• **Objective 1**: Please list every activity that the blog post about rumors says the writer was busy doing inside their head.
• **Objective 2**: Proceed with the blog post about rumors, picking up right after its final sentence.

Sunday, 1 May 2011

Oh! I disclose some Rumors!!

Months. I don't remember when was the first time I saw. I just did. I was like - Who is? Why so serious? Few weeks later, I found __ laughing at me. Well not those sarcastic laughs! "Cool" was the word, first word came out from __ mouth. Fine. I didn't get angry, very weird of me.

Few days later we met again. Kept on meeting, well there was no other option also. I was having my new days, __ was having too. I didn't know whether __ was hearing about me or seeing me secretly. But I was there doing the 'Hi' & 'Hello'. The small world started becoming small all of sudden. Small Small VERY VERY Small. __ & I along with many ___ started hanging out. But then started the numerous chit-chats, the numerous link-ups, the numerous news updates, rather STATUS updates. I never got bored. I just decided I am not gonna give a bit of importance to such news, rumors, even though gossips were my bit of life. We are good friends, yes good good friends.

Then came the mutual understanding - "Let the whole world say what they want to, we know what we are". I told myself that more, although what the world said, what the mutual understanding meant, what we were - all these I didn't know. The very statement meant real small to me. I was rather too busy doing things like - River rafting, Bungee-Jumping, Boxing, Taekwondo inside my head. However the mutual understanding did some changes. __ & Me started going around, AS FRIENDS, yes! Before you readers start doing - Ahem Ahem!! Gala time we started having and behind our back, people among themselves started discussing our STATUS updates! It again didn't matter as long as they weren't bitching!

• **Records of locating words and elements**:
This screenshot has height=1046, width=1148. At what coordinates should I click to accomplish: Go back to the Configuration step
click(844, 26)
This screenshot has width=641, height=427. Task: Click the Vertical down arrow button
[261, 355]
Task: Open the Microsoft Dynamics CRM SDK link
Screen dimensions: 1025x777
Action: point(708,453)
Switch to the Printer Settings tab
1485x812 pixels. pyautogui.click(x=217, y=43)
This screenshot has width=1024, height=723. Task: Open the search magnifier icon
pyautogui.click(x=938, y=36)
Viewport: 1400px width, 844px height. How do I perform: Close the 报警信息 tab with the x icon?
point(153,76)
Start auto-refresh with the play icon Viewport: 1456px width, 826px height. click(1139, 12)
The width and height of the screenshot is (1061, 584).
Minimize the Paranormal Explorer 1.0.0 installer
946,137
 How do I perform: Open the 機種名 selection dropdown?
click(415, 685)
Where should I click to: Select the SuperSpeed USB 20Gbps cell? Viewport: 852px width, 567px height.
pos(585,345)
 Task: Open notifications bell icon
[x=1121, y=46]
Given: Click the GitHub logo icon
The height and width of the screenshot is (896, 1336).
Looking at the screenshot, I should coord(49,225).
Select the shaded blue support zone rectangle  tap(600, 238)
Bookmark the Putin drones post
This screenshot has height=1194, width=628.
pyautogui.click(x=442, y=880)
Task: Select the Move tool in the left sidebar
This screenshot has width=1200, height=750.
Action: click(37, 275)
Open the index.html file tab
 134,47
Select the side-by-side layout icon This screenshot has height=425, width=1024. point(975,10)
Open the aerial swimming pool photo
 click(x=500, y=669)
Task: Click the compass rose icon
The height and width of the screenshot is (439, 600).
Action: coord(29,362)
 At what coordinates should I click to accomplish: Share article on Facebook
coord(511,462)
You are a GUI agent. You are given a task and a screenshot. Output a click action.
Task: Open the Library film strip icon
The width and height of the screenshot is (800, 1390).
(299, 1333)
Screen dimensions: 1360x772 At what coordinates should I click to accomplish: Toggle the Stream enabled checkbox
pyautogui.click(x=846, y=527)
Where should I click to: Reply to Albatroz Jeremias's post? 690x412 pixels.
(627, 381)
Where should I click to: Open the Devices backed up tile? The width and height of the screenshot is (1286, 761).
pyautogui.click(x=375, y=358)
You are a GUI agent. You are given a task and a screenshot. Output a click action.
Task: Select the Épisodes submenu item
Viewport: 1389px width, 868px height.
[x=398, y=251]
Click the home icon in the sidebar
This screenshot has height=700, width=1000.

• **Task response 1**: River rafting, Bungee-Jumping, Boxing, Taekwondo

• **Task response 2**:
But nothing is static. Both of us got busy doing things that we did see each other doing and with a large no of people keeping dead-interest in what we are doing and giving suggestions, things started taking a different route. People whom we came to know just-like-that became a part of the UPDATES and ADVISES. Fine! But a miscommunication, a wall inside ourselves grew and like before I cared a bit.

This miscommunication were like having a MTS connection. On & Off we went. __, matured by age, immature by behaviour, turned dumb; although we still think it's the summer-effect. Me, the egoistic of all, gave a damn, told myself I can have a good time without the whole world and went on running. (I am still as I write). But, how long, oh dear, how long you can ignore?

When __ was returning from a small Waterloo kinda battle, in the trade he is best, small brawl happened even though we were having the brawl through text messaging (Yes we live in the world where cellphones texts brings lives closer), I grew angrier than ever, ready to declare War of Roses on __.

For the next few days, I went on deciding how to build my army, which way to attack, remembering all those its & bits I used to be told by so & so, asking me to EFF OFF. But in the hot month of April, on a Saturn's Day (Yes!!!!!!! Saturn has lots of blessings on me), I decided I need to find peace for once, before it's too late. Yaar after all I am just a girl standing in front of a.... Uhmmm  After all I am Pieces.

So at an hour when I should had been back at home, I rush to a place I dislike the most. Decided if it has to be the last day of my free-life let it be, after all once in life you act stupid, and the courage that I have gathered finally, I decided am gonna wait and sign a treaty (don't take it literally) and go back home.

So I waited. In between waiting, I dropped my cell in a drain, bought mineral water, cleared my throat, decided over and over again what to say.

Doing all these, when I turned back I saw __ standing. And all I could manage to say was - Sorry. Yes. After that what happened I can't even remember and I guess it's not meant to be shared also (Oye stopped thinking other way around). And finally peace prevailed. I am really happy it did.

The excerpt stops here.